- _Extract to read_
Still, Christmas, with our focus on family feasting and gift-giving and reunions, brings us together in a mostly peaceful and reflective way. That’s so for most of us, not just Christians.

Jesus reportedly said and lived some things worth hearing and emulating.

He told us to treat the poor and downtrodden as we would Him. He urged us to welcome strangers. His whole life and preaching emphasized considering others’ needs before one’s own interest, being generous, avoiding greed and manipulation of others for profit. Fitting a camel, which is a bit bulky, through a needle’s eye is how he estimated the prospect for Elon Musk, Jeff Bezos, Mark Zuckerberg or Bill Gates going to Heaven. Like Buddha’s disciples, Jesus’s disposed of their worldly wealth and followed him, living a simpler and harsher life than most folks. He also told us not to judge others, since none of us is without serious faults. And that when someone slaps you, offer him a second shot.

Whatever your religion, code, or philosophy, if several of those principles aren’t central, consider them -- not ‘cause Jesus said so, or to secure a condo in the clouds, but because a substantial body of experience-based opinion says they are the route to a better life here on earth. (How they work later on is beyond my pay grade.)

All that is pretty familiar.

I’d add some.

Be grateful. (To Whom or what, or just grateful, is up to you.) Gratitude is both an appropriate and a healthy attitude toward life. You are incredibly privileged to live at all, to live a human life, to live a relatively free and healthy life. We take all that for granted; but recalling it helps us keep in mind our privilege, or good luck, and the short nature of our lives, and savor life.

There’s medical evidence that gratitude can help improve and even slightly extend our lives. The same is true of laughter. And of contemplation.

Jesus didn’t say, “Meditate as often as you can, and write in your journal,” but solitary contemplation marked the earliest really committed followers of Jesus and Buddha. Thoughtful atheists also recommend it. Most of us fear it. We fear emptying our our time and minds to contemplate, because there’s so much we really don’t care to face. That there is a hell of a good reason to get quiet, walking or sitting or writing, and shake hands with your demons.

- _Work item A_
State whether each statement agrees with the Christmas essay, answering yes or no and quoting its deciding words: (i) gratitude can help slightly extend our lives; (ii) thoughtful atheists discourage contemplation; (iii) Jesus told people to meditate and keep a journal.
- _Work item B_
Copy the part of the Christmas essay that opens with the words containing "All that is" and closes with "And of contemplation.".

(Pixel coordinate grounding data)
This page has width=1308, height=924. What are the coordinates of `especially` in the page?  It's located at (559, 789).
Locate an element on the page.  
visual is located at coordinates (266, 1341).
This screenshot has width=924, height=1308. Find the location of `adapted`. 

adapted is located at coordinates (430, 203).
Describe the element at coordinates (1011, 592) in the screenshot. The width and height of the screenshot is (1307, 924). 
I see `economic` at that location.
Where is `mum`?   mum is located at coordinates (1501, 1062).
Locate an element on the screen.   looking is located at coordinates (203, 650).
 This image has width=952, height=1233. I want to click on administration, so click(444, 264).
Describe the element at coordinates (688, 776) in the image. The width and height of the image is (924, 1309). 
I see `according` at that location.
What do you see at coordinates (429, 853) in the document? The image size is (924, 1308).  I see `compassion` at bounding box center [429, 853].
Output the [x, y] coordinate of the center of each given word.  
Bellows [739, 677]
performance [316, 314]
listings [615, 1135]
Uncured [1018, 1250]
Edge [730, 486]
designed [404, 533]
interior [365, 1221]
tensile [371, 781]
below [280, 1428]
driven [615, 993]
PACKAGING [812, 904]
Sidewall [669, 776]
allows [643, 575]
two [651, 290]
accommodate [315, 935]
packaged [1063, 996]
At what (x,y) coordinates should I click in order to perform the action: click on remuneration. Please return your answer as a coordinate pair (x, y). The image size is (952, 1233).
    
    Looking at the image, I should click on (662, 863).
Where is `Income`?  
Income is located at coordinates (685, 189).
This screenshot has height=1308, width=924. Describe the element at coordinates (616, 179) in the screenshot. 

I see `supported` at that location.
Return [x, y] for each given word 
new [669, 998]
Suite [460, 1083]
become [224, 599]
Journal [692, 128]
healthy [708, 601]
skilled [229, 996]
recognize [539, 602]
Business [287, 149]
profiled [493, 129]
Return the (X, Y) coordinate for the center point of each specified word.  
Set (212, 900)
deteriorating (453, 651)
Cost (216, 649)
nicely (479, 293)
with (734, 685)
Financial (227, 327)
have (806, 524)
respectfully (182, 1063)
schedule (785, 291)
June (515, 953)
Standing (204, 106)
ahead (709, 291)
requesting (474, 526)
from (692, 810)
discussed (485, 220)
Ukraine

- _Result A_
(i) Yes: "There’s medical evidence that gratitude can help improve and even slightly extend our lives."
(ii) No: "Thoughtful atheists also recommend it."
(iii) No: "Jesus didn’t say, “Meditate as often as you can, and write in your journal,”"

- _Result B_
All that is pretty familiar.

I’d add some.

Be grateful. (To Whom or what, or just grateful, is up to you.) Gratitude is both an appropriate and a healthy attitude toward life. You are incredibly privileged to live at all, to live a human life, to live a relatively free and healthy life. We take all that for granted; but recalling it helps us keep in mind our privilege, or good luck, and the short nature of our lives, and savor life.

There’s medical evidence that gratitude can help improve and even slightly extend our lives. The same is true of laughter. And of contemplation.